Una vez que observo que están todos en casa y que la casa está en orden, tomo el celular y le bajo el volumen.
Esto siempre, o casi siempre, ocurre entre las nueve y media y las diez de la noche. El teléfono queda a un costado y es momento de cenar y de conversar.
Claro que la adolescencia de hoy no es muy comunicativa. Se levantan de la mesa, toman su celular y se van a sus piezas.
Y si el cansancio no me gana, aparece una película por Netflix o YouTube.
En la noche de este miércoles, cuando estaba a punto de irme a acostar, observo la luz del celular. Eran cerca de la medianoche y Megan se quería comunicar conmigo.
Me asusté. A esa hora no me va a estar escribiendo por webadas. Tomé el teléfono y el milagro se produjo.
Gerardo (el papá de Noah), me enviaba a través de Megan unos pequeños videos de un valor sentimental increíble.
Ayer yo me lamentaba de no haberle hecho una nota a Noah, no le pude preguntar que se siente cuando el cuerpito le pide descanso. No le pude preguntar con que hermana era más compinche, como tampoco le pude preguntar cuántos goles había en su vida deportiva. En su corta vida deportiva.
Y el milagro de Noah se convirtió en un muy lindo video. Sí le hice una nota a Noah, que en verdad no me acordaba. Es más, hasta relaté un gol de él en un torneo desarrollado en Chile, en Futaleufú.
Para RED 43 transmití la primera edición de la FutaCup, torneo que se jugó en febrero del año pasado. No me acordaba que él jugaba en Malvinas, en la categoría 2011/12, equipo que logró la Copa de Bronce.
Gerardo leyó lo que escribí ayer y el mensaje fue directo: Sí le hiciste una nota a Noah. Él la tenía guardada, tanto la breve entrevista al final del campeonato, como uno de los goles que relaté.

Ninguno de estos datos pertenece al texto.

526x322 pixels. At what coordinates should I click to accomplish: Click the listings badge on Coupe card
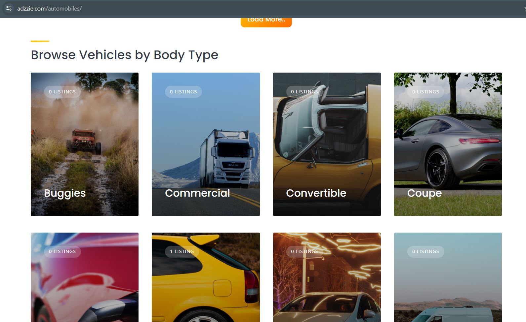[425, 92]
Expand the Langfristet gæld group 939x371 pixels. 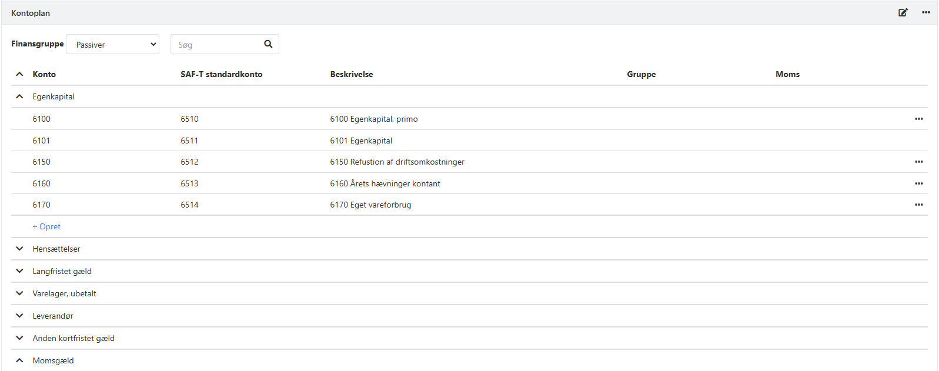[19, 271]
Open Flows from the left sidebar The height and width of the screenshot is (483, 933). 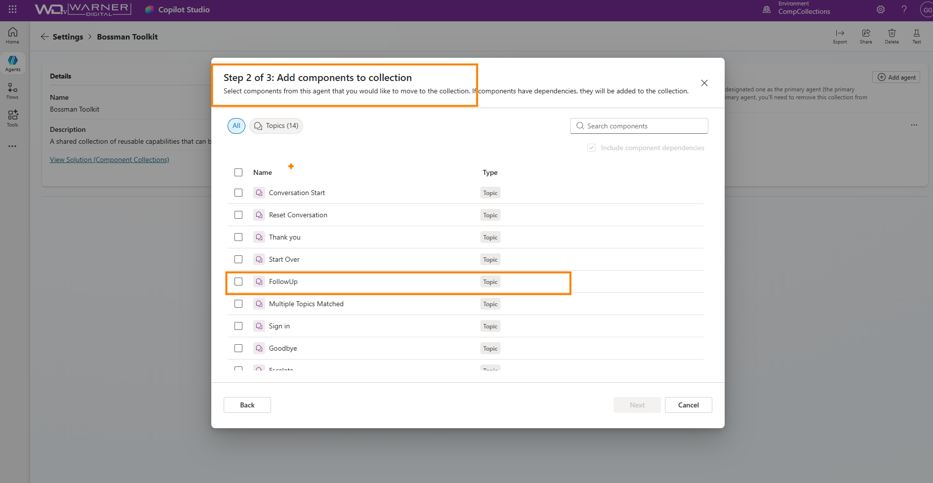click(13, 90)
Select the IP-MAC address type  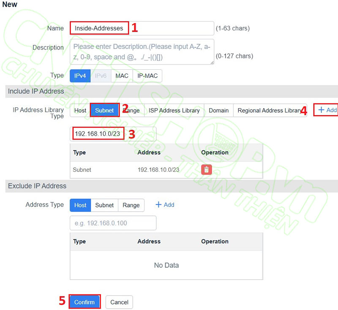point(147,76)
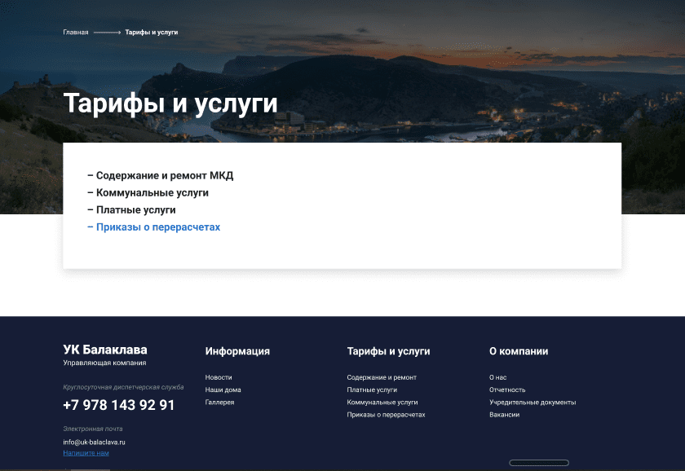Click footer link Содержание и ремонт
This screenshot has height=471, width=685.
tap(382, 377)
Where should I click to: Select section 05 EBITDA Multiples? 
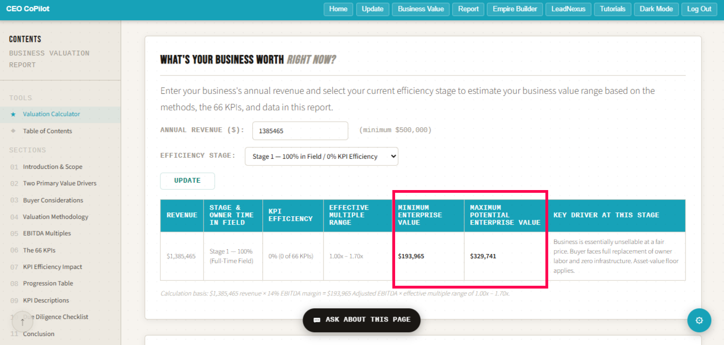click(x=47, y=233)
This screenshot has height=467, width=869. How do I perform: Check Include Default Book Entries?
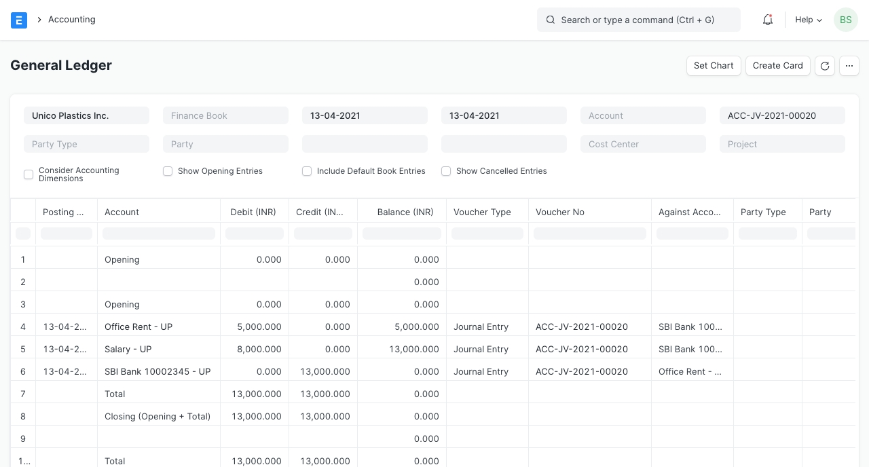pos(307,172)

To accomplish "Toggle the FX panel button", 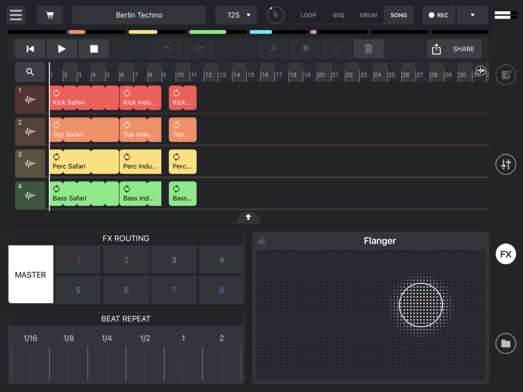I will (x=506, y=254).
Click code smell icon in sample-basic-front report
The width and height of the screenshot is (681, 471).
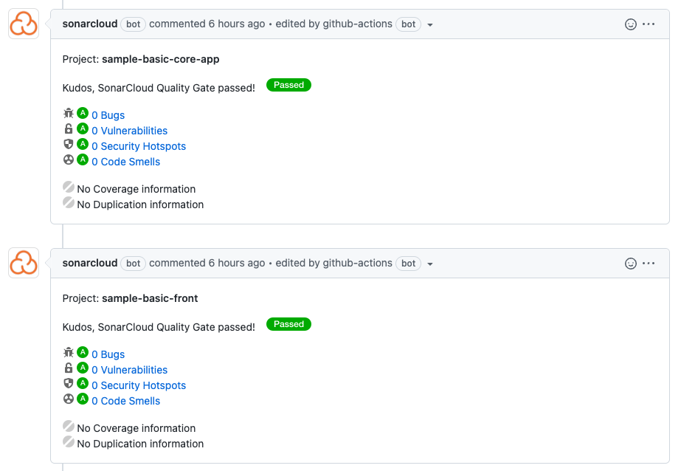coord(68,399)
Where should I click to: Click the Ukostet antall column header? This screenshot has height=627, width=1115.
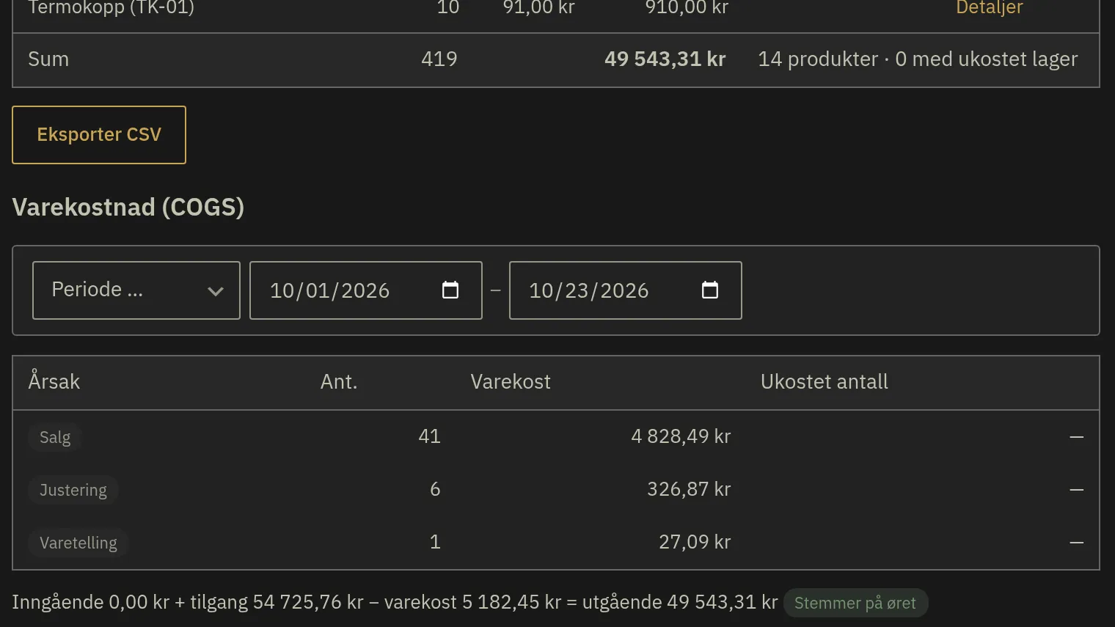pos(825,381)
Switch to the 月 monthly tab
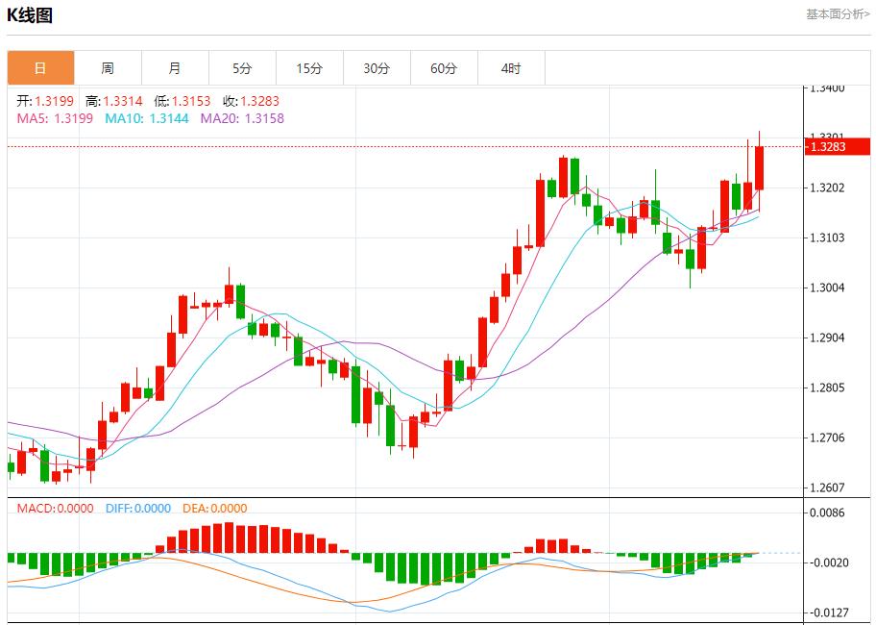This screenshot has width=876, height=625. pyautogui.click(x=175, y=68)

Cuando lo observé anoche, me puse a llorar como un nene. Ahí entendí todo. Noah sigue haciendo milagros.
Cuando terminé aquella entrevista, Noah salió corriendo con su camiseta n°19 (¿quién tendrá esa camiseta?) y la frase final que le dije fue increíble: “vaya a festejar y seguiremos hablando, cuídate por favor”.
¿Eso le dije? ¿Cuidate por favor? Que increíble.
Hoy en todo caso, te pido humildemente que cuides a tu familia y a tus amigos desde el lugar que te vayas a encontrar.
Y ya que está, te pido algo más. Seguramente vas a tener la posibilidad de decirles a todos, que salga a correr, que bailen, que sonrían, que abracen a sus seres queridos, que griten todos los goles con el alma. Que no se queden encerrados mirando la pantalla del celular, que trepen árboles, que salten lo más alto que puedan, que corran lo más rápido que les de las piernas, que jueguen con sus mascotas y que viajen.
Y antes que te vaya te digo algo: hiciste el milagro de hacer aparecer un gol y una entrevista. De eso no me lo voy a olvidar jamás.